Accompanied by the Kaleidoscope Chamber Orchestra, the American cellist Michael Kaufman performs Yuan-Chen Li's "Wandering Viewpoint", Concerto for Solo Cello and Two Ensembles. The concert was recorded at First Presbyterian Church in Santa Monica, on January 15, 2017.



The concerto for solo cello and two ensembles "Wandering Viewpoint" was premiered at U of Chicago Logan Center for the Arts on April 23rd, 2015. Featuring the cellist Nicholas Photinos, supported by resident ensembles Pacifica String Quartet, the eighth blackbird, and guest musicians Deidre Huckbabay (flute), Susan Warner (clarinet), and Joshua Zajac (cello), the premiere of the evening was successfully led by the conductor Cliff Colnot. Having been working with some of these artists in the past years, I find this premiere of my latest work, in particular, as one of many meaningful experiences to me that this ensemble of people shows different strengths of the musicianships. And as the result, it leads to a gratifying performance to the audience. The critic Tim Sawyier writes: "The work was an effective concertante showcase for Photinos. Li's compositional voice is original and somewhat difficult to describe; texturally the work possesses an Impressionist  surface but its spirit was richly imbued with distinctly 21st-century dissonance, aggression, and volatility". — Yuan-Chen Li, April 25, 2015



Yuan-Chen Li (b. 1980, Taiwan)

♪ "Wandering Viewpoint", Concerto for Solo Cello and Two Ensembles (2014)
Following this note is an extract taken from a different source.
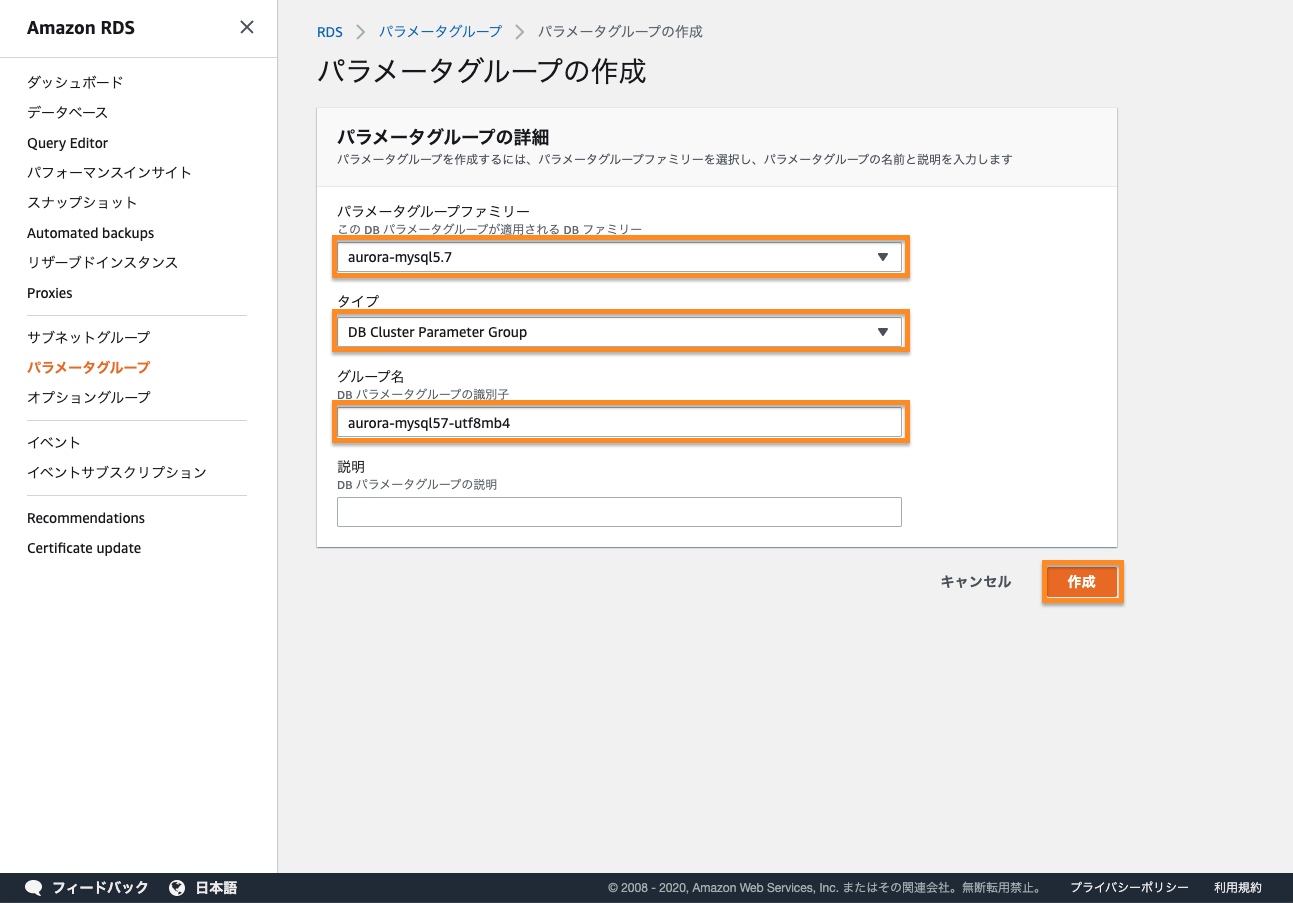The width and height of the screenshot is (1293, 903).
Task: Select Proxies in the sidebar
Action: point(50,293)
Michael Kaufman, solo cello

Kaleidoscope Chamber Orchestra

First Presbyterian Church in Santa Monica, January 15, 2017


(HD 1080p)
















"A fine cellist with a well-developed sense of musical characterization, Michael Kaufman plays with intensity, commitment and deep understanding", says Robert Levin, internationally renowned Mozart scholar and piano virtuoso. An exciting cellist exploring the various facets of the classical music scene, Michael Kaufman was the soloist for the opening of the renovated Kodak Hall at Eastman Theater and has performed at prestigious venues such as Zankel and Weill Hall at Carnegie Hall. He has performed as soloist and chamber musician in the United States, Canada, England, Germany, Denmark, Sweden, Belgium, and Switzerland. He recently joined the Los Angeles Opera and the faculty of the Colburn Community School of Performing Arts.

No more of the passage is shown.